These methodological considerations provide a roadmap for researchers seeking to produce YDR290W protein suitable for high-resolution structural studies.

How can researchers establish reliable protein-protein interaction networks for YDR290W?

Determining protein-protein interactions (PPIs) for uncharacterized proteins like YDR290W requires a multi-method approach:

• Binary interaction detection methods:

  • Yeast two-hybrid (Y2H) screening against genomic or cDNA libraries

  • Protein complementation assays (split-GFP, split-luciferase)

  • In vitro methods: Surface plasmon resonance, isothermal titration calorimetry

  • Crosslinking mass spectrometry for transient interactions

• Co-complex identification approaches:

  • Affinity purification coupled with mass spectrometry (AP-MS)

  • BioID or TurboID proximity labeling with YDR290W as bait

  • Co-immunoprecipitation with specific antibodies

  • Quantitative interactomics using SILAC or TMT labeling

• Experimental design considerations:

  • Expression level control (endogenous vs. overexpression)

  • Tag interference assessment (N- vs. C-terminal tags)

  • Condition-dependent interactions (nutrient availability, stress conditions)
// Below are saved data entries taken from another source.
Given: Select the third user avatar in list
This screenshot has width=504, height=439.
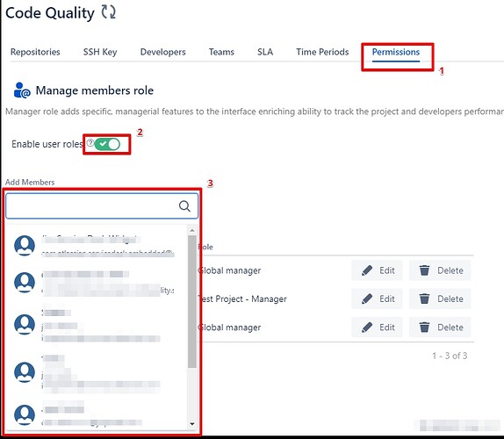Looking at the screenshot, I should tap(25, 324).

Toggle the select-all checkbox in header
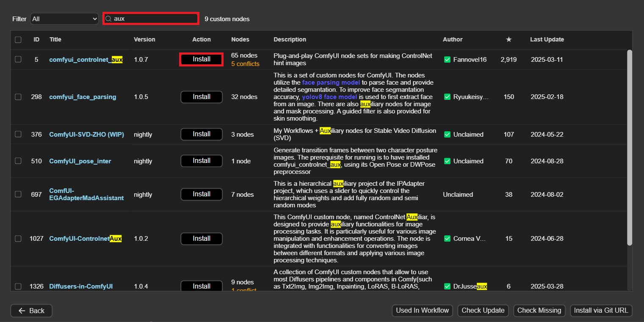click(18, 40)
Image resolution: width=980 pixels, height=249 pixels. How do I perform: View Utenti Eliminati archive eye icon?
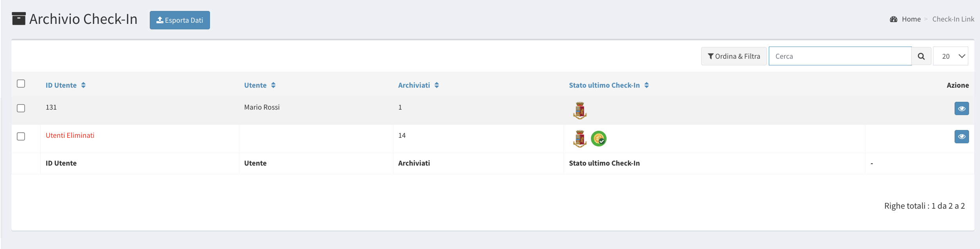[x=962, y=137]
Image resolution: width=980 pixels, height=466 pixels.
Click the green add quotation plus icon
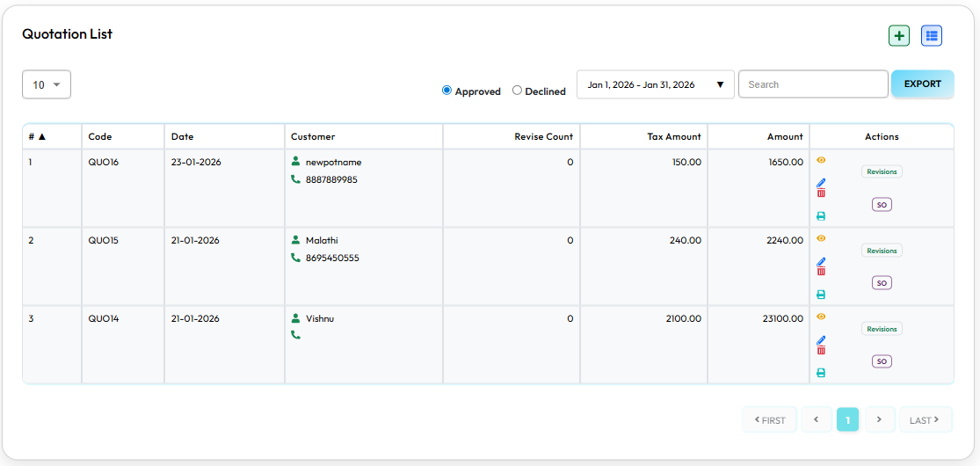tap(898, 35)
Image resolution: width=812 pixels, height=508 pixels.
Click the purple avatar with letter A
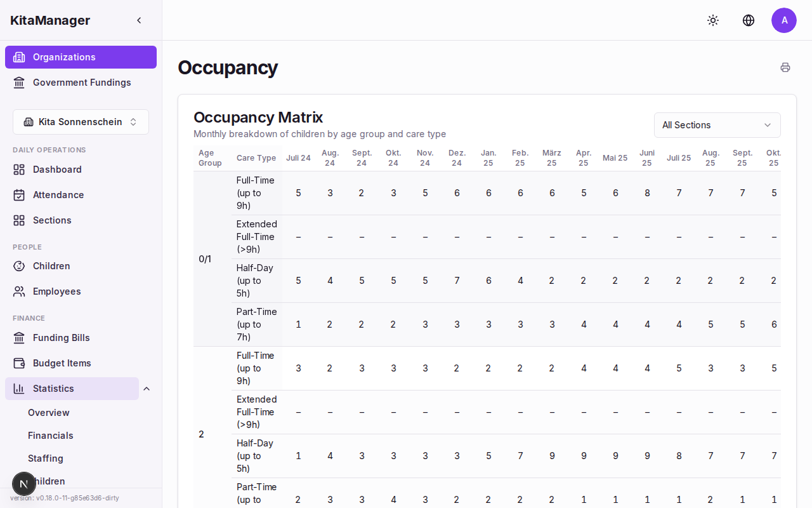tap(784, 20)
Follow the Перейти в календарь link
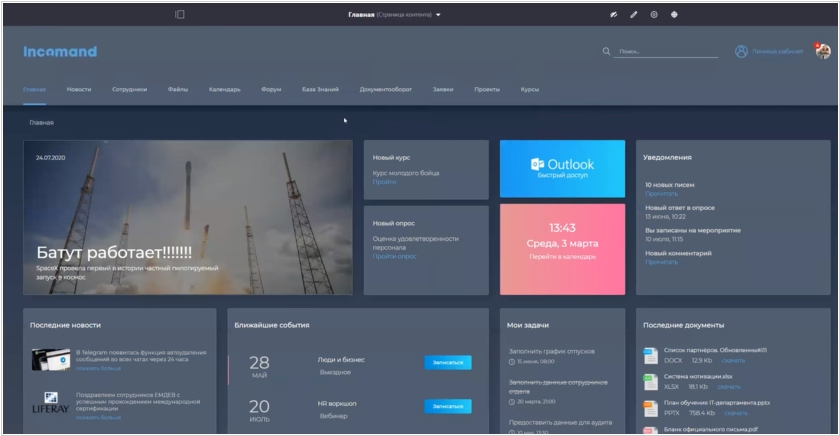 pyautogui.click(x=562, y=258)
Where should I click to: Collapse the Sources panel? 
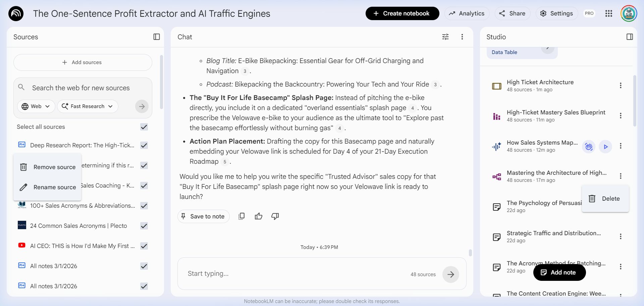pyautogui.click(x=156, y=37)
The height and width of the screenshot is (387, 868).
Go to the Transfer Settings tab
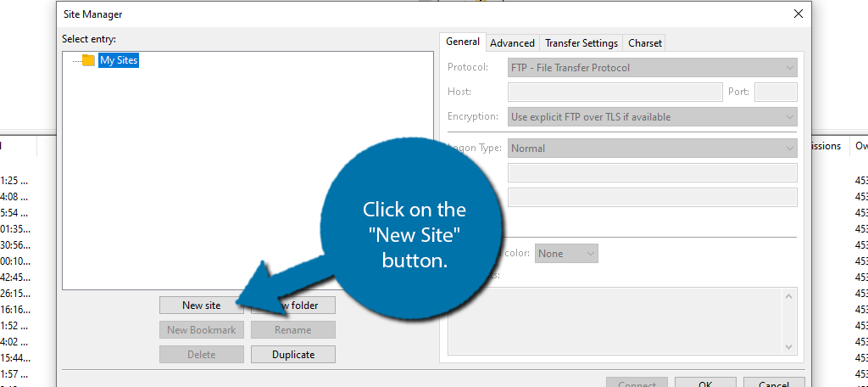pyautogui.click(x=581, y=42)
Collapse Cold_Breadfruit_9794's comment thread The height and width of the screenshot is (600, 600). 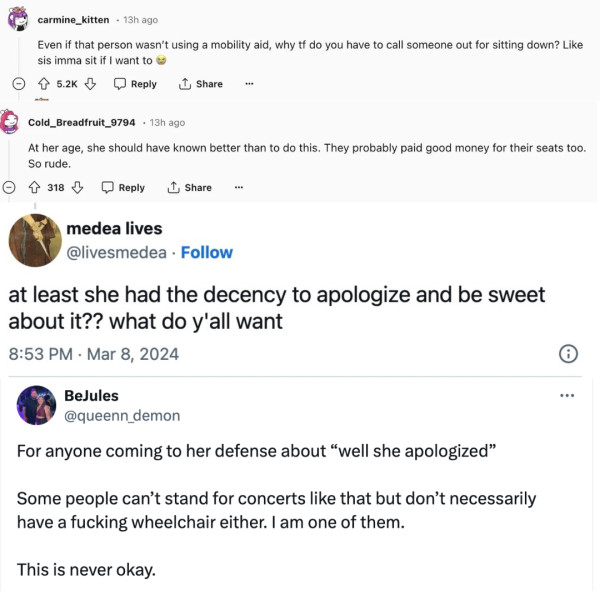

  • Detergent selection for membrane-associated complexes

• Data analysis and validation:

  • Statistical filtering to distinguish true interactions from background

  • Comparison with published interactome datasets

  • Network analysis to identify interaction clusters

  • GO term enrichment of interaction partners

• Functional validation approaches:

  • Genetic interaction analysis between YDR290W and identified partners

  • Co-localization studies using fluorescence microscopy

  • Mutational analysis of predicted interaction interfaces

  • In vitro reconstitution of key interactions

• Data integration table format:

By employing multiple complementary techniques, researchers can build confidence in the identified interactions and establish a reliable interaction network for YDR290W.

How should researchers interpret contradictory phenotypic data from YDR290W studies?

When faced with contradictory phenotypic data regarding YDR290W function, researchers should implement a systematic approach to reconciliation:

• Sources of contradictory data in YDR290W research:

  • Different strain backgrounds (BY4741 vs. W303 vs. clinical isolates)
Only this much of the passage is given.